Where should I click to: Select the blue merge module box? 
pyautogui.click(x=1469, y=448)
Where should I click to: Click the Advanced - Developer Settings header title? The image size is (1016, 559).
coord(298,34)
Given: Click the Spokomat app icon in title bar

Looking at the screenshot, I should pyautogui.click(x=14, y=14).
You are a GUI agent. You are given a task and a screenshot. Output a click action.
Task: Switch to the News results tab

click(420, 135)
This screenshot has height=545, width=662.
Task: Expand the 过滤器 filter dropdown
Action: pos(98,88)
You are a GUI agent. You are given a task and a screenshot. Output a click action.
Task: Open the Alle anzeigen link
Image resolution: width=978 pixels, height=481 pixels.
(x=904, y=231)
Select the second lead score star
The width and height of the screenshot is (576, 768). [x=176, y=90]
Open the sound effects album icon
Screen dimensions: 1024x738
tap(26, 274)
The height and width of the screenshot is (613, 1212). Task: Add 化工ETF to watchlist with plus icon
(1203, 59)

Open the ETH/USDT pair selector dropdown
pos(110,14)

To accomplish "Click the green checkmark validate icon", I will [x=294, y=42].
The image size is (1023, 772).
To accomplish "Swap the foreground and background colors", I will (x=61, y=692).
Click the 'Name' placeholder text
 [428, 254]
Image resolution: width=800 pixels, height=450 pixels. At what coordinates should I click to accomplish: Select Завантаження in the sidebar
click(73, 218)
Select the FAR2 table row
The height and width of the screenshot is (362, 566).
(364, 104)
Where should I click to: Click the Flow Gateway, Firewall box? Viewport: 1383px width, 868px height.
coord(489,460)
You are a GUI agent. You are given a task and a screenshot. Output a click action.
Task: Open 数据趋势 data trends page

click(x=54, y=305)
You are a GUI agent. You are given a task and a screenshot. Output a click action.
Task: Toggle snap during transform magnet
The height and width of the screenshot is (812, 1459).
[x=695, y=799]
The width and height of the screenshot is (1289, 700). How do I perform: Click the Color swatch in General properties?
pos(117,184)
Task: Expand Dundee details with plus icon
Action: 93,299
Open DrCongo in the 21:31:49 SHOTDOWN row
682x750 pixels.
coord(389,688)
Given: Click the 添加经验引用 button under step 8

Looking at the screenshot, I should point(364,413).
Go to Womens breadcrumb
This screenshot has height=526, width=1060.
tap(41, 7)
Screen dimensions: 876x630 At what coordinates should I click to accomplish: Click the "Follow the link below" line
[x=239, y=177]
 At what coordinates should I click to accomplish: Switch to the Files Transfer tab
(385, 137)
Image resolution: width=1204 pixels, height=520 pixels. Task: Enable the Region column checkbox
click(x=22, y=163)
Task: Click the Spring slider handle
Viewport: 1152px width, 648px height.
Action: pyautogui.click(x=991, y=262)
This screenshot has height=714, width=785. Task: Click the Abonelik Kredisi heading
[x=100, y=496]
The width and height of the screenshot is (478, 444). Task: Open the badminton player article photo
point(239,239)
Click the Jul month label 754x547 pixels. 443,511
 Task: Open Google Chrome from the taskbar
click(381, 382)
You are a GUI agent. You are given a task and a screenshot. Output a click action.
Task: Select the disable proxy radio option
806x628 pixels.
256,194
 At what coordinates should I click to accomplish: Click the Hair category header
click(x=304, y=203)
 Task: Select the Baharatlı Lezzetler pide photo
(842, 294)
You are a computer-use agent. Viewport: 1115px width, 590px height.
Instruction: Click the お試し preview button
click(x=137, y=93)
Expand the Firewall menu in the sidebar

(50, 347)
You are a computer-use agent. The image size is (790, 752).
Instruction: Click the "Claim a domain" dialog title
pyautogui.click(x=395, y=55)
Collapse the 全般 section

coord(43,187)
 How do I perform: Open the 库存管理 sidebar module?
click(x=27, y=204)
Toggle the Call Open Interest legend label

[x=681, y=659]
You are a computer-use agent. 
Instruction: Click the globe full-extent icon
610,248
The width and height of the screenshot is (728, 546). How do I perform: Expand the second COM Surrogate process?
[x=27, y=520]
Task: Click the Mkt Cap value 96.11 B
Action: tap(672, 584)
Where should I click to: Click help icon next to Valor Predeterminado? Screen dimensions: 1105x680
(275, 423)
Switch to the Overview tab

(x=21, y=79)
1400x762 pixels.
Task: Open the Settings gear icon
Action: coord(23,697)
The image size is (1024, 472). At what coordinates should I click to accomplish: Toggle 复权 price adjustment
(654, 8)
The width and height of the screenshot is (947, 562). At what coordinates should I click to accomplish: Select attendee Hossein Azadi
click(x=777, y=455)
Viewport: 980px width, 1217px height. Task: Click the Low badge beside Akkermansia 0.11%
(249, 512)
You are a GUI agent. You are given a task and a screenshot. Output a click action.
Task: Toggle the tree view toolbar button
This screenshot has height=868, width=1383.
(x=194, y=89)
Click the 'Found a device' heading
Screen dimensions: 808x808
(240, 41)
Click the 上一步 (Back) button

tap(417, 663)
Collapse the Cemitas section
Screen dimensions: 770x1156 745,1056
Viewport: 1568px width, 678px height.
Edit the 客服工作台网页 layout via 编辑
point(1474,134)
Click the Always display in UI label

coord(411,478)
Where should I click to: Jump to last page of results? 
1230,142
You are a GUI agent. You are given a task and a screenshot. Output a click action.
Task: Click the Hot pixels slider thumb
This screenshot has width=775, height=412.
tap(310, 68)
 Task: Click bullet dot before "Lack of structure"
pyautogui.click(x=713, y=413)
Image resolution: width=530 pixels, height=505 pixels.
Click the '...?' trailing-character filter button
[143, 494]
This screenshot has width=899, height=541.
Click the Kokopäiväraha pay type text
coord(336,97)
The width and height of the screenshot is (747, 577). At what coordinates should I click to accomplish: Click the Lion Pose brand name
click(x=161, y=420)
※
The whole of the material above should be given again exactly.

**Exercise answer:**
Where should I click to: Select the blue merge module box? 
pyautogui.click(x=1469, y=448)
Where should I click to: Click the Advanced - Developer Settings header title? The image size is (1016, 559).
coord(298,34)
Given: Click the Spokomat app icon in title bar

Looking at the screenshot, I should pyautogui.click(x=14, y=14).
You are a GUI agent. You are given a task and a screenshot. Output a click action.
Task: Switch to the News results tab

click(420, 135)
This screenshot has height=545, width=662.
Task: Expand the 过滤器 filter dropdown
Action: pos(98,88)
You are a GUI agent. You are given a task and a screenshot. Output a click action.
Task: Open the Alle anzeigen link
Image resolution: width=978 pixels, height=481 pixels.
(x=904, y=231)
Select the second lead score star
The width and height of the screenshot is (576, 768). [x=176, y=90]
Open the sound effects album icon
Screen dimensions: 1024x738
tap(26, 274)
The height and width of the screenshot is (613, 1212). Task: Add 化工ETF to watchlist with plus icon
(1203, 59)

Open the ETH/USDT pair selector dropdown
pos(110,14)

To accomplish "Click the green checkmark validate icon", I will [x=294, y=42].
The image size is (1023, 772).
To accomplish "Swap the foreground and background colors", I will (x=61, y=692).
Click the 'Name' placeholder text
 [428, 254]
Image resolution: width=800 pixels, height=450 pixels. At what coordinates should I click to accomplish: Select Завантаження in the sidebar
click(73, 218)
Select the FAR2 table row
The height and width of the screenshot is (362, 566).
(364, 104)
Where should I click to: Click the Flow Gateway, Firewall box? Viewport: 1383px width, 868px height.
coord(489,460)
You are a GUI agent. You are given a task and a screenshot. Output a click action.
Task: Open 数据趋势 data trends page

click(x=54, y=305)
You are a GUI agent. You are given a task and a screenshot. Output a click action.
Task: Toggle snap during transform magnet
The height and width of the screenshot is (812, 1459).
[x=695, y=799]
The width and height of the screenshot is (1289, 700). How do I perform: Click the Color swatch in General properties?
pos(117,184)
Task: Expand Dundee details with plus icon
Action: 93,299
Open DrCongo in the 21:31:49 SHOTDOWN row
682x750 pixels.
coord(389,688)
Given: Click the 添加经验引用 button under step 8

Looking at the screenshot, I should point(364,413).
Go to Womens breadcrumb
This screenshot has height=526, width=1060.
tap(41, 7)
Screen dimensions: 876x630 At what coordinates should I click to accomplish: Click the "Follow the link below" line
[x=239, y=177]
 At what coordinates should I click to accomplish: Switch to the Files Transfer tab
(385, 137)
Image resolution: width=1204 pixels, height=520 pixels. Task: Enable the Region column checkbox
click(x=22, y=163)
Task: Click the Spring slider handle
Viewport: 1152px width, 648px height.
Action: pyautogui.click(x=991, y=262)
This screenshot has height=714, width=785. Task: Click the Abonelik Kredisi heading
[x=100, y=496]
The width and height of the screenshot is (478, 444). Task: Open the badminton player article photo
point(239,239)
Click the Jul month label 754x547 pixels. 443,511
 Task: Open Google Chrome from the taskbar
click(381, 382)
You are a GUI agent. You are given a task and a screenshot. Output a click action.
Task: Select the disable proxy radio option
806x628 pixels.
256,194
 At what coordinates should I click to accomplish: Click the Hair category header
click(x=304, y=203)
 Task: Select the Baharatlı Lezzetler pide photo
(842, 294)
You are a computer-use agent. Viewport: 1115px width, 590px height.
Instruction: Click the お試し preview button
click(x=137, y=93)
Expand the Firewall menu in the sidebar

(50, 347)
You are a computer-use agent. The image size is (790, 752).
Instruction: Click the "Claim a domain" dialog title
pyautogui.click(x=395, y=55)
Collapse the 全般 section

coord(43,187)
 How do I perform: Open the 库存管理 sidebar module?
click(x=27, y=204)
Toggle the Call Open Interest legend label

[x=681, y=659]
You are a computer-use agent. 
Instruction: Click the globe full-extent icon
610,248
The width and height of the screenshot is (728, 546). How do I perform: Expand the second COM Surrogate process?
[x=27, y=520]
Task: Click the Mkt Cap value 96.11 B
Action: tap(672, 584)
Where should I click to: Click help icon next to Valor Predeterminado? Screen dimensions: 1105x680
(275, 423)
Switch to the Overview tab

(x=21, y=79)
1400x762 pixels.
Task: Open the Settings gear icon
Action: coord(23,697)
The image size is (1024, 472). At what coordinates should I click to accomplish: Toggle 复权 price adjustment
(654, 8)
The width and height of the screenshot is (947, 562). At what coordinates should I click to accomplish: Select attendee Hossein Azadi
click(x=777, y=455)
Viewport: 980px width, 1217px height. Task: Click the Low badge beside Akkermansia 0.11%
(249, 512)
You are a GUI agent. You are given a task and a screenshot. Output a click action.
Task: Toggle the tree view toolbar button
This screenshot has height=868, width=1383.
(x=194, y=89)
Click the 'Found a device' heading
Screen dimensions: 808x808
(240, 41)
Click the 上一步 (Back) button

tap(417, 663)
Collapse the Cemitas section
Screen dimensions: 770x1156 745,1056
Viewport: 1568px width, 678px height.
Edit the 客服工作台网页 layout via 编辑
point(1474,134)
Click the Always display in UI label

coord(411,478)
Where should I click to: Jump to last page of results? 
1230,142
You are a GUI agent. You are given a task and a screenshot. Output a click action.
Task: Click the Hot pixels slider thumb
This screenshot has width=775, height=412.
tap(310, 68)
 Task: Click bullet dot before "Lack of structure"
pyautogui.click(x=713, y=413)
Image resolution: width=530 pixels, height=505 pixels.
Click the '...?' trailing-character filter button
[143, 494]
This screenshot has width=899, height=541.
Click the Kokopäiväraha pay type text
coord(336,97)
The width and height of the screenshot is (747, 577). At what coordinates should I click to accomplish: Click the Lion Pose brand name
click(x=161, y=420)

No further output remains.